Question

The least number that is divisible by all the numbers from 1 to 10 (both inclusive) is?

${\text{A}}{\text{.}}$ $10$

${\text{B}}{\text{.}}$ $100$

${\text{C}}{\text{.}}$ $504$

${\text{D}}{\text{.}}$ $2520$

Answer 1

Hint: To find out the least number divisible by all the numbers from 1 to 10 which we need to find out the Least Common Multiple of all the numbers from 1 to 10.

Complete step-by-step answer:

According to the question, we have to find out the least numbers divisible by all the numbers from 1 to 10, so here we can use the below method.
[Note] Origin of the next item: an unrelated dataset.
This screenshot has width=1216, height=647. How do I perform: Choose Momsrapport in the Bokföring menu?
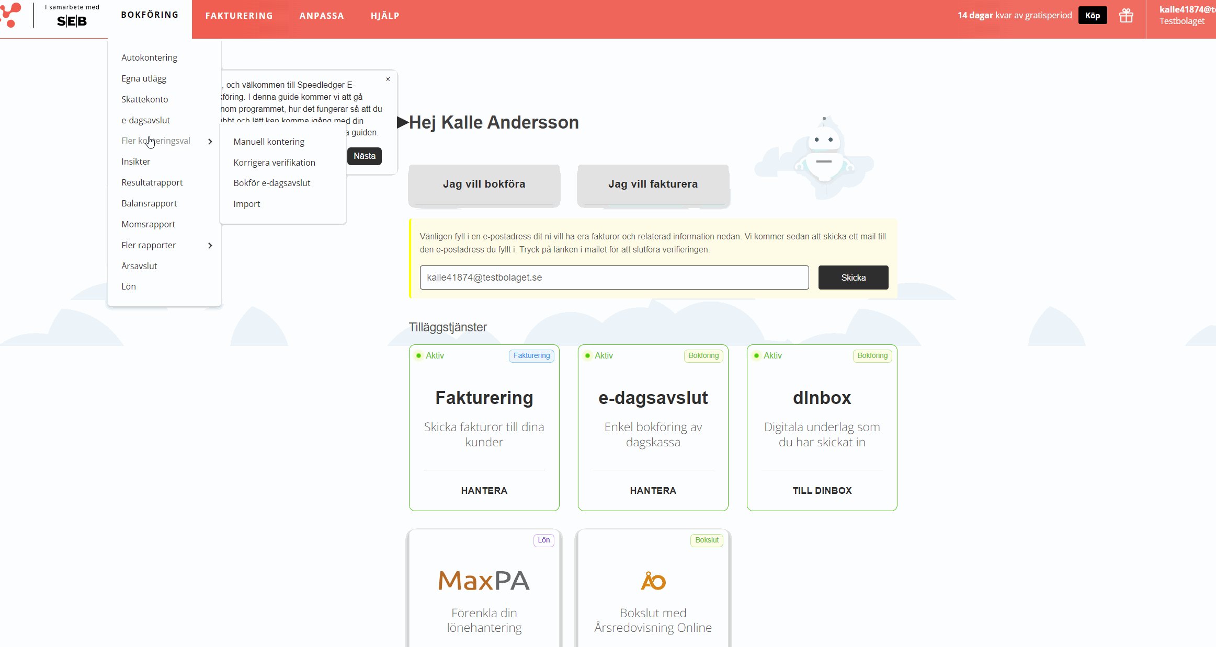(x=148, y=224)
We need to calculate the L.C.M of the following number that is,

$1 = 1$

$2 = 2 \times 1$

$3 = 3 \times 1$

$4 = 2 \times 2$

$5 = 5 \times 1$

$6 = 2 \times 3$

$7 = 7 \times 1$

$8 = 2 \times 2 \times 2$

$9 = 3 \times 3$

$10 = 2 \times 5$

Now we have the lowest common multiple of these number will be

$ \Rightarrow $$1 \times 2 \times 2 \times 2 \times 3 \times 3 \times 5 \times 7$

$ \Rightarrow 2520$

Hence, the least number divisible by all the numbers from 1 to 10$ = 2520$

Note: Approach this question with the concept of L.C.M. In arithmetic and number theory, the least common multiple, lowest common multiple, or smallest common multiple of two integers a and b, usually denoted by LCM (a, b), is the smallest positive integer that is divisible by both a and b.